• _REQUIRED WORK_
**1.** List the five things the babysitting story gives as what the narrator loved in Hamlet.
**2.** In the babysitting story, rewrite the part that opens with "A True Story." and closes with "was another incentive.", changing "Saturday" to "Friday".
**3.** Write the next part of the babysitting story, picking up after its final sentence.

• _PASSAGE GIVEN_
--- Start ---

A True Story. Not for those who have bad dreams…

I was seventeen, and a woman in our little Oxfordshire village, Sue Monks, (*) asked me to babysit her two children one Saturday night while she and her husband went out. She promised me a few pounds for it. So naturally I said yes.

Her two brown haired kids were called Lucy and Sarah. They were four and five. They’d be tucked up in bed when I arrived – it was winter – and I could just sit by the TV and do nothing.

At the time, I was studying for A levels. Art, French and English. My big passion was acting and literature, so I took a book with me to revise. We had a test on Hamlet on Monday morning. I loved Hamlet – all that angst and ghosts and revenge and deception and frailty. What wasn’t there to love? Besides, my dad thought books were rubbish, so that was another incentive.

I turned up at the Monks’s house early and Sue said there was a ham sandwich for me in the kitchen, which I shrugged off with a thanks and wondered how I’d dispose of it, because I didn’t eat ham. Then she and her husband David left. I didn’t like David – he looked at me strangely – but that’s another story. Lucy and Sarah were upstairs asleep. I settled down in front of the gas fire with my book and read happily.

It was at that point that I remembered Simon Monks. He died two years ago, tragically. He’d been six years old, a little black haired boy with a pale face. A group of kids had been down at the Cherwell, playing around. We all used to go there as kids – it was a great place for mischief. I remember stealing an old rowing boat on the Cherwell with Wyndham and Clifford, two friends, and as we bailed our way from one river bank to the other, the boat sank slowly. We escaped with a soaking. Of course, I had a good roasting when I got home.

--- End ---

• _DATA EXTRACT_
--- Start ---

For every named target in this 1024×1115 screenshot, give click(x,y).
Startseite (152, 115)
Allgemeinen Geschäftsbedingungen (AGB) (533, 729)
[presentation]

--- End ---

• _RESULTS FOR EACH TASK_
**1.** angst, ghosts, revenge, deception, frailty

**2.**
A True Story. Not for those who have bad dreams…

I was seventeen, and a woman in our little Oxfordshire village, Sue Monks, (*) asked me to babysit her two children one Friday night while she and her husband went out. She promised me a few pounds for it. So naturally I said yes.

Her two brown haired kids were called Lucy and Sarah. They were four and five. They’d be tucked up in bed when I arrived – it was winter – and I could just sit by the TV and do nothing.

At the time, I was studying for A levels. Art, French and English. My big passion was acting and literature, so I took a book with me to revise. We had a test on Hamlet on Monday morning. I loved Hamlet – all that angst and ghosts and revenge and deception and frailty. What wasn’t there to love? Besides, my dad thought books were rubbish, so that was another incentive.

**3.**
But Simon Monks never went home. He was clinging to a tree and the branch broke and he fell in the Cherwell and drowned. Everyone knew the sad story of Simon Monks. It was heartbreaking.

My brother told me that he’d heard another kid had pushed him in.

So I’m there, in the house Simon Monks used to live in, babysitting his sisters who were younger when he died, but growing up now. Upstairs, asleep. I’m reading the bit about Hamlet and his father, meeting on the castle battlements just before dawn.

I am thy father’s spirit

Doomed for a certain term to walk the night

And for the day confined to fast in fires

Suddenly, all the warmth was sucked from the room. Despite the gas fire, I shivered. I looked up, towards the door. A small boy in a white shift stood there looking at me. I looked back. He was tiny, pale faced, his black hair sticking up.

Then he walked up the stairs. I didn’t think twice; I leaped up and followed him. The stairs turned a corner and led to the landing.

He was gone.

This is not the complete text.